But Indira Mysorekar from Washington University in St. Louis notes that the team only took samples from a region of fingerlike structures called the terminal villi, which transfer nutrients from the mother’s bloodstream into the fetus’s. “That area is not expected to have the bacteria, and there really hasn’t been much controversy about whether there is a microbiome there,” Mysorekar says. When other studies found placental microbes, they looked at different parts of the organ.
Aagaard adds that the Cambridge team used techniques that would minimize the odds of finding resident microbes, from washing samples in saline to using sequencing protocols that are unlikely to find bacteria in low abundances. She also says that the team too readily billed microbes as vaginal contaminants, even when they were seen in placentas that had been delivered through C-sections. “They’ve subtracted out stuff that in my mind doesn’t make a lot of sense to subtract out,” Aagaard says.
“In the end, any one of those things we have decided are contaminants could actually be” in the placenta, Parkhill says. “It comes down to judgment, and a balance of probabilities. Do we throw away decades of biological understanding of the sterility of the placenta, or do we take this very weak and sporadic signal, which [could be] due to contamination, and claim that it’s real?”

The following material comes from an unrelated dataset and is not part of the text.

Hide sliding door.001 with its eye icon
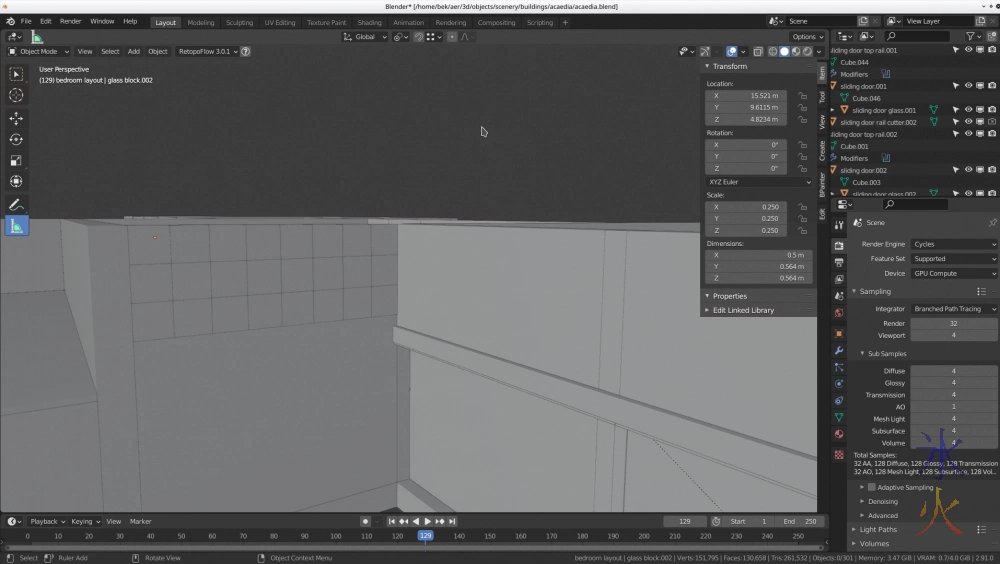This screenshot has width=1000, height=564. click(968, 86)
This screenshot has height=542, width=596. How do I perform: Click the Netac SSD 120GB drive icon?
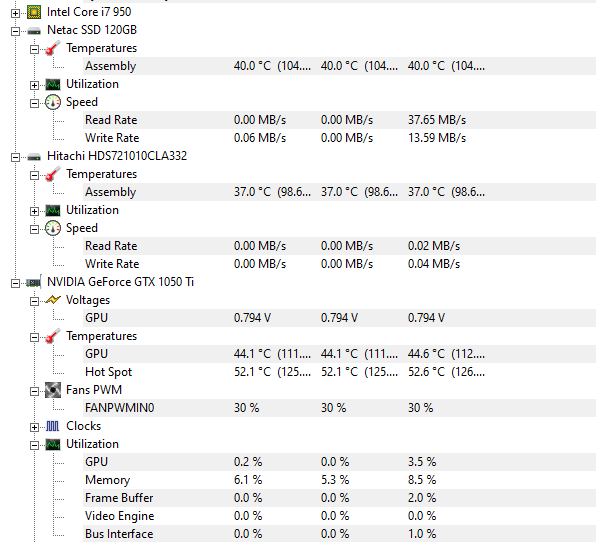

In some cases, new evidence has changed his mind. “If you’d asked me 10 years ago, I would have told you that the lung is sterile,” he says. “That’s not the case now. There is a community there.” Other tissues are more controversial: Claims about a brain microbiome have been met with skepticism, and Parkhill says that “a lot of the signals I see in brain-microbiota papers are clearly contamination.”

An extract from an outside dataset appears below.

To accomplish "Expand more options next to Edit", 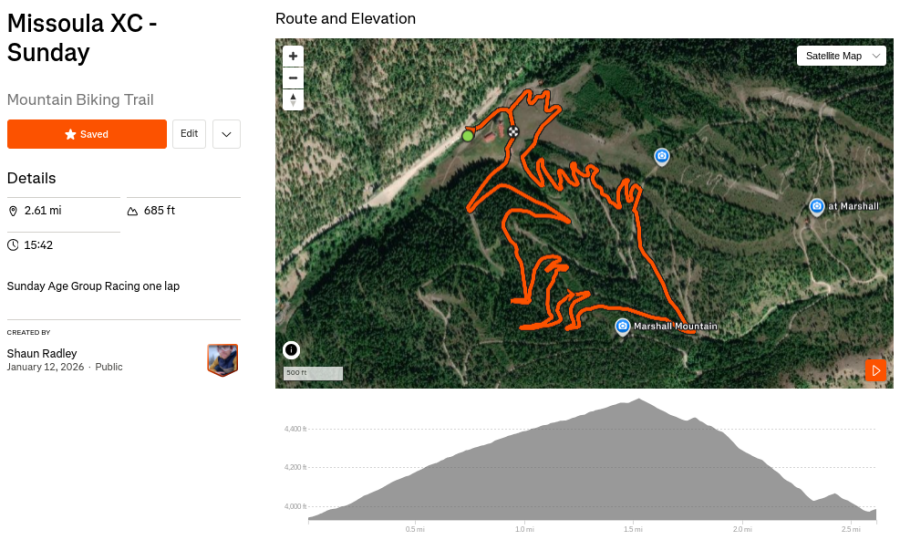I will click(x=227, y=134).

It is hard to prove a negative, of course, but for the placenta at least, scientists have come close: For decades, they’ve successfully bred sterile mice by removing the uterus of a pregnant female, bathing it in sterilizing chemicals, cutting the pup out in sterile conditions, and raising it in a sterile environment. If placenta microbes exist, and pass from mother to fetus, this technique should be impossible. It plainly isn’t. “It is a bit startling that we are having a debate given that the ultimate experiment for sterility in the womb has been performed repeatedly, and routinely, for more than half a century,” says Maria Elisa Perez-Muñoz from the University of Alberta. (Aagaard counters that this is an extreme procedure that would likely remove any resident prenatal microbes; “It’s awfully darn-tooting hard to make a germ-free animal,” she says.)

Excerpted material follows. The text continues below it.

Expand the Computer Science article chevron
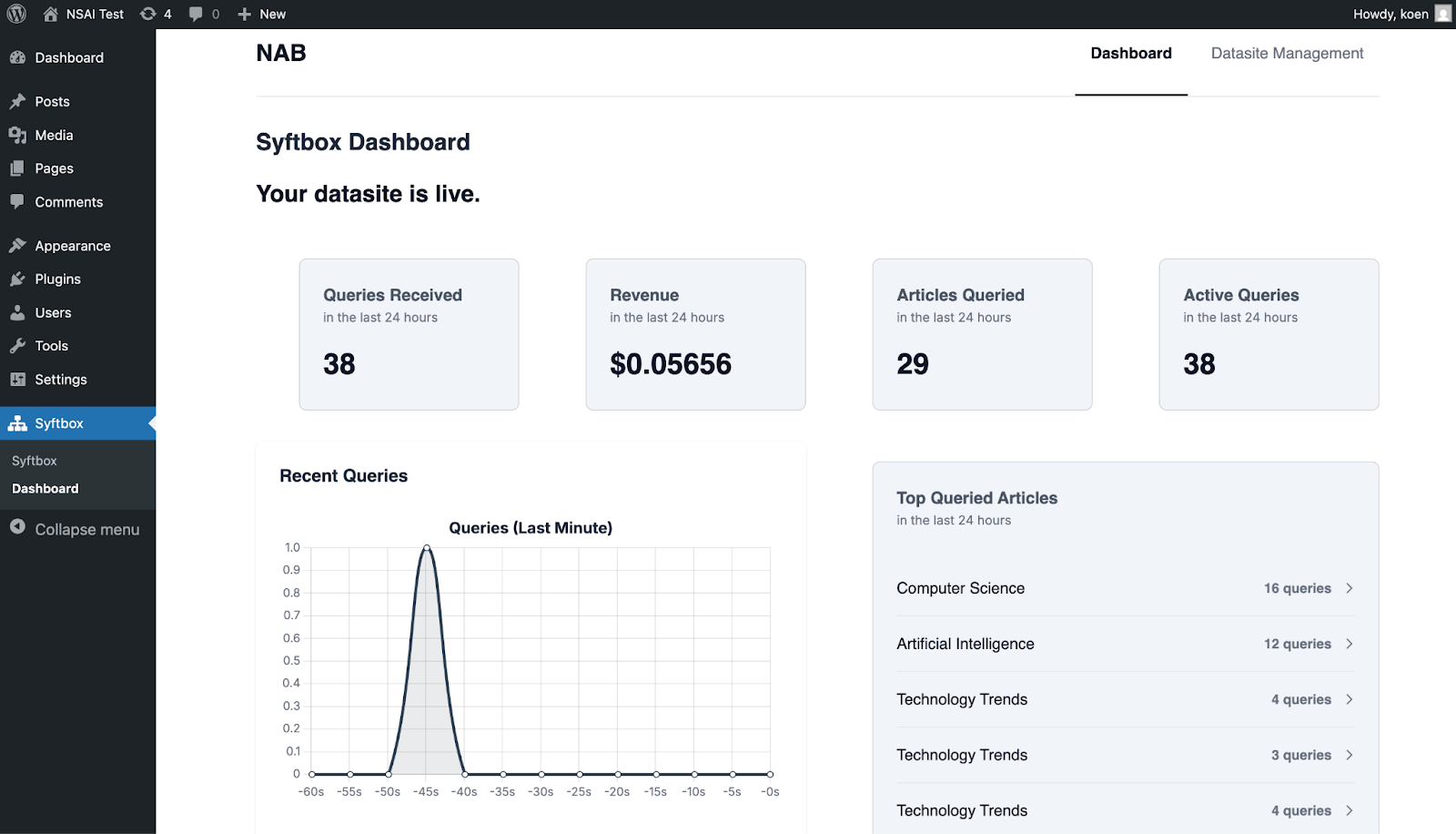Viewport: 1456px width, 834px height. [1350, 588]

Mysorekar feels that the technical side of this debate obscures more interesting questions. Like: If the placenta is sterile, how does that happen? If the fetus develops in a microbiological vacuum for nine months, why doesn’t it go into immunological shock when it’s suddenly exposed to millions of bacteria at birth? Why do fetuses seem to have activated immune cells, which usually only activate on exposure to bacterial molecules? “It makes biological sense that there’s some [prenatal] exposure,” she says, and if not through the placenta, then “where and how is that happening?”